Factors that Do Matter in Board Recruitment
But, the question still remains, “Who do you need on board?” Let’s walk through a step by step process of how to get the people that you want and need on board.
- Assess the skills, talents and resources (connections) of current board members. This can be done through the use of a board matrix completed by each board member and then compiled into one document. (Members of the Faith Based Nonprofit Resource Center will have access to a board matrix in this months’ content. Learn more here.)
- Consider having someone serve on the board who is a recipient or graduate of your service. Many funders ask if the organization has representatives of the client population on the board of directors.
- Review the strategic plan. To get where you want to go in the next 1-3 years, who do you need to help you get there? What skills are areas of expertise are needed?
So now that you know who you need on board, the challenge becomes finding and recruiting those individuals.

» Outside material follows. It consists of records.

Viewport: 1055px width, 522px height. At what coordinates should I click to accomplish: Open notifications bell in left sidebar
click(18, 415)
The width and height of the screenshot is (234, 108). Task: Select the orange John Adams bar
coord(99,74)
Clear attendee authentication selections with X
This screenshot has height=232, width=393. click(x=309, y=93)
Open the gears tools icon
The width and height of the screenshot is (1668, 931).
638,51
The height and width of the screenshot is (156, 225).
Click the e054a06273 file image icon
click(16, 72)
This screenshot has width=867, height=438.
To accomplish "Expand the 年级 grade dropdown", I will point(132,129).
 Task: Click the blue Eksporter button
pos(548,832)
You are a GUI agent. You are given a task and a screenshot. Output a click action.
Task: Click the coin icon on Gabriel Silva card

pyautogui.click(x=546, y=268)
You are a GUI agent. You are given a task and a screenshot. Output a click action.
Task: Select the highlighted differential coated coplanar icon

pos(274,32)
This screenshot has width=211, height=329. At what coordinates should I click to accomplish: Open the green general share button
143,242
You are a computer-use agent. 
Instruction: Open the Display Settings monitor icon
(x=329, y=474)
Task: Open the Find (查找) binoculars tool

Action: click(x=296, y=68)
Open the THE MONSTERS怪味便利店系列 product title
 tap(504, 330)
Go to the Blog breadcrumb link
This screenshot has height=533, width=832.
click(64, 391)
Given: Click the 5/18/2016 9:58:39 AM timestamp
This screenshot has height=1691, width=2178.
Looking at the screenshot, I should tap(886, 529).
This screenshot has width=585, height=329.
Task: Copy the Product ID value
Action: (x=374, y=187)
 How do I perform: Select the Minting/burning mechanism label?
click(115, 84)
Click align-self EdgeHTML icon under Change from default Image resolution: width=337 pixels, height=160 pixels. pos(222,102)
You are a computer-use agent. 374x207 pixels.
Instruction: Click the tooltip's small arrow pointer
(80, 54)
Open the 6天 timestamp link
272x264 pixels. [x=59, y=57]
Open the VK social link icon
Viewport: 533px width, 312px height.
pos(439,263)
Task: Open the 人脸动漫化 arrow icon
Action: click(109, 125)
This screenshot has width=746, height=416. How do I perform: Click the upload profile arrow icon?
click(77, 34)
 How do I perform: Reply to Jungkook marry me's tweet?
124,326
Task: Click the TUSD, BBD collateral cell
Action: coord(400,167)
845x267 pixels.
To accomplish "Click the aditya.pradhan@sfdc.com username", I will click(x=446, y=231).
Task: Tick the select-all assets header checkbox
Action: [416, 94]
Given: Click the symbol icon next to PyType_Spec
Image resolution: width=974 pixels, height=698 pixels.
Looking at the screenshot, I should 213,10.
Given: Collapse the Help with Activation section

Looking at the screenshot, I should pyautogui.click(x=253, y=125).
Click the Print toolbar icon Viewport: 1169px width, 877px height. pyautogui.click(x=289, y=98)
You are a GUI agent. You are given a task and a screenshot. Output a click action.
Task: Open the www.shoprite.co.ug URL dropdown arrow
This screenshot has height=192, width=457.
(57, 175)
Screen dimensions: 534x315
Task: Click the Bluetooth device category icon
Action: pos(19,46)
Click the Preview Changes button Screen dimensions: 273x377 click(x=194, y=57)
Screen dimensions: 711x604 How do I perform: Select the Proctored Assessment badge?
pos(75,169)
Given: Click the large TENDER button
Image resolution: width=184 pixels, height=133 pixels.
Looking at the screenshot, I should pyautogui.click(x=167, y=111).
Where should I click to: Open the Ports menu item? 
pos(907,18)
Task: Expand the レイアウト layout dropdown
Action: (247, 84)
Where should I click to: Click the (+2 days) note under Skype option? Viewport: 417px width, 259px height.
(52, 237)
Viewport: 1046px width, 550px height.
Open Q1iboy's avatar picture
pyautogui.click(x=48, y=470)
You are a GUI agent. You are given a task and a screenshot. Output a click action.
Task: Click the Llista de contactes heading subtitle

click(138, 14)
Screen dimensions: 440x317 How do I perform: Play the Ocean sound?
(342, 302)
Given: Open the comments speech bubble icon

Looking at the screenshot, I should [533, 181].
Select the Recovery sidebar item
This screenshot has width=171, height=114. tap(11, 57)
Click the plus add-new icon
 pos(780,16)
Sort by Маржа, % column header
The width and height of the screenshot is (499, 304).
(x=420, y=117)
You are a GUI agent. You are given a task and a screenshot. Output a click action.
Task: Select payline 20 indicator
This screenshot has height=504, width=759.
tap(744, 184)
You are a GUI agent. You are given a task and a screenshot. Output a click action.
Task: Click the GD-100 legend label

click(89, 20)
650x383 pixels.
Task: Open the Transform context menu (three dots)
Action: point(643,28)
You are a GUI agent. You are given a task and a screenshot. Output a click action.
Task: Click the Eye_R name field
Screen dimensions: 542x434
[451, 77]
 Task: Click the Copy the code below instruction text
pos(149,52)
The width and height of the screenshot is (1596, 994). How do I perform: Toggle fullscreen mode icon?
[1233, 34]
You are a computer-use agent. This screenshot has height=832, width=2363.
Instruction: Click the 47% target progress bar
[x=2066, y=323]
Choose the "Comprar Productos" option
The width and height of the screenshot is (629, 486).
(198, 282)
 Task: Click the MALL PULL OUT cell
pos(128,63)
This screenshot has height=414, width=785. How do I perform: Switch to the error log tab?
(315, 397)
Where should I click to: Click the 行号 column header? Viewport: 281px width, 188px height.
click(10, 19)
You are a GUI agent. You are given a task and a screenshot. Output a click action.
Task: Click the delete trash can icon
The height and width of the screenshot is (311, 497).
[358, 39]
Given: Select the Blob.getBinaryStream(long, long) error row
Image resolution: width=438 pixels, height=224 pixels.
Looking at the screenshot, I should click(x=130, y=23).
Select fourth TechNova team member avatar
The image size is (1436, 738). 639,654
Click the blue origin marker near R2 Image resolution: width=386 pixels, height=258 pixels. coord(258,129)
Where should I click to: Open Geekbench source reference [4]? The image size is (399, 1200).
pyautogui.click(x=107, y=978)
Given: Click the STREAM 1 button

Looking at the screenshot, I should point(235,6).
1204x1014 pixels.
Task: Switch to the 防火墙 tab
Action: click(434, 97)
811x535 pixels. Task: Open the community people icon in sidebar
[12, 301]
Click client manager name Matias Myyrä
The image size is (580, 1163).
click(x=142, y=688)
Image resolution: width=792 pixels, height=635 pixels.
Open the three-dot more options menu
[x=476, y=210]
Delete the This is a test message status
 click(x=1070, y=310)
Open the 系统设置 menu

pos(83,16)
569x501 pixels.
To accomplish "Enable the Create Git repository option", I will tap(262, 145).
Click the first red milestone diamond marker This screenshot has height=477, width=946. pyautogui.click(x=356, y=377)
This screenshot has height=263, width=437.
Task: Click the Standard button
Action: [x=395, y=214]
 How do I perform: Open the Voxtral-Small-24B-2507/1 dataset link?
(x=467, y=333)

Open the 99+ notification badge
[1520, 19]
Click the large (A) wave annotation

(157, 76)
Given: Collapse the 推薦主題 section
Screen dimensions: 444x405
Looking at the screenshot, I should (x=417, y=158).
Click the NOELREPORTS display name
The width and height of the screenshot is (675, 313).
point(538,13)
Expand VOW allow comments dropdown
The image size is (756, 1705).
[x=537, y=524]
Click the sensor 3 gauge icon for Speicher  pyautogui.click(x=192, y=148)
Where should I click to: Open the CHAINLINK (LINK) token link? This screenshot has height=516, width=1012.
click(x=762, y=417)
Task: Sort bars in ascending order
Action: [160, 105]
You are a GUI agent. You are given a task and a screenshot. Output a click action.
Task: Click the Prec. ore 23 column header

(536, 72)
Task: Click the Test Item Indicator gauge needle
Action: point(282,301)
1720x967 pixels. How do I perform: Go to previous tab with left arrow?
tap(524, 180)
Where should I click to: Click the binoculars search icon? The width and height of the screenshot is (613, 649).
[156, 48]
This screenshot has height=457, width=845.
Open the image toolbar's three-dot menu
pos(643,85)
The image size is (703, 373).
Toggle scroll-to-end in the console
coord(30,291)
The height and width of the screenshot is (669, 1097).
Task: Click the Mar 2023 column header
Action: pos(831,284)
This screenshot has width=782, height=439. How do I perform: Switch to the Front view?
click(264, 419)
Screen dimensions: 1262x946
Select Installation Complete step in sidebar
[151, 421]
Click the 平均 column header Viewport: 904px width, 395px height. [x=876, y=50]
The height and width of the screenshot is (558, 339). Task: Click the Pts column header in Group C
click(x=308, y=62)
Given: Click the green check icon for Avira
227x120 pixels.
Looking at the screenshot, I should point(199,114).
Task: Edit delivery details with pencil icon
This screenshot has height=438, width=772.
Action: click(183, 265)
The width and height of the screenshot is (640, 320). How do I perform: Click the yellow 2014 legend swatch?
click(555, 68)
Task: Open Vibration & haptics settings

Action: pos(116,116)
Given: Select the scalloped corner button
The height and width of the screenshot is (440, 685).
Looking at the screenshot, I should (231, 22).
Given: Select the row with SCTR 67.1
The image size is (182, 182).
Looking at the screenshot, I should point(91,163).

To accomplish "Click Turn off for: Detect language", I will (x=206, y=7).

Develop a “secret” list of people who you think would be good potential board members. Talk with your board members, ask them who they know and who they think might be good board members. Obviously, since you are keeping a list of people’s names, what they can contribute to the mission of the organization in terms of time, talent and resources, you will not want this list to be made public. (Members of the Faith Based Nonprofit Resource Center will have access to a list of where to find board members in this month’s content. Learn more here.
Remember as you begin recruiting people and thinking about having people serve on the board of directors, it is not a good idea to meet someone and immediately ask them to serve. It’s sort of like dating, you need to meet a lot of people, spend time getting to know them and then decide if you want to marry them.